Monday, September 10, 2012

My Muse Strikes As Lightning: Patti Smith, Lovecraft, The World, Etc.

Busy is good.  Believe it.  Yes, back here finally.  Took a mini-vac to northern Italy, to Siena, one of my fave places in Italy.  Checked out many of the small towns with their unique personalities while there, like San Gimignano with its statues of naked men--yeah, not kidding--even some atop of buildings, tall towers, as if about to jump.  Alessandra and I even enjoyed a free live concert outdoors in a piazza in Siena by Patti Smith, a truly outstanding performance.  Love the way she connects with the audience, with how she is always aware of her surroundings, including history and more.  Her introduction to "Horses" dealt with the annual horse race in the piazza she was performing at, a free-for-all poem, just like in Rome when she did an off-the-cuff little poem about Bernini's marble elephant outside of the hotel where she was staying.  She's a powerful wordsmith, one who always seems in touch with her Muse.

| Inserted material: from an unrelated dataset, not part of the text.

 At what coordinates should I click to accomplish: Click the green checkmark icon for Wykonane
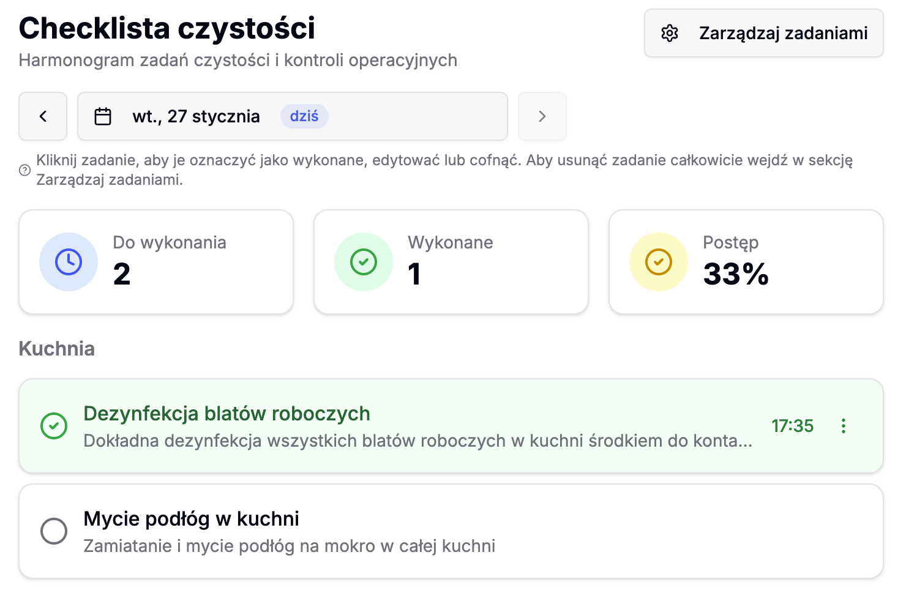[363, 261]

Which is what this is all about.

The break and a conscious acknowledgement to shake things up a couple, perhaps three weeks ago, have been a boon to my writing.  See, sometimes we--or perhaps I, of course--get kind jammed into a  creative corner.  It's not as if words aren't happening, but it's an inner understanding that they are not where they need to be.  Dealing with a couple of stories that have been real bears--lots written, know where they are going, but baby stepping to the end--does that.  You get in there, struggle a bit, step out and feel like you're a hamster on a wheel.  Grinding forth, but not getting anywhere.  I know both stories, in particular The Alternative Translation, have what it takes to be what they need to be, but for some reason, the final steps seem miles away.  Shaking it up realizing this and knowing something has to be done to get beyond this static phase, is what I did.

So, of course, I started a new story, one fresh out of nowhere.  Actually, it was initiated by Alessandra's work on a bio of a famous poet.  She started getting interesting information and in getting this info, perhaps some to shake up our perceptions of him--yes, apparently this whole post is about shaking things up--this triggered something in me.  I started a story dealing with a person researching a famous poet all goes off the rails and into truly bizarre places almost immediately.

Would I have it any other way?  Do I even have a choice?  Haha, he laughs, maniacally...  (BTW, this was noted in my last post, where the possible titles for the piece at that time were Invocation of the Abominable, Coronado's Pandemonium, Welcoming Chaos, and perhaps a few more, but at some point during all this shaking up of things, I wrote a poem called, Autumn in the Abyss and immediately realized after writing that poem, the title would be good for the story, and perhaps my second fiction collection.  It's all in the mental mixer taking shape.  Funny thing, as Muses are wont to do, it looks like I may have to write a sonnet, too, with that title, a connective link to the story, perhaps the first piece in the collection, while Autumn ends the collection, but, again, this is all my Muse grabbing on to something and really running with it.)

But, when my Muse gets going, it gets wild.  While in Sienna I hand wrote the core of a story dealing with True Darkness for an anthology I am slated to appear in.  I also started another piece when back, triggered by an image that came to me while reading The Shadow Out Of Time by H.P. Lovecraft.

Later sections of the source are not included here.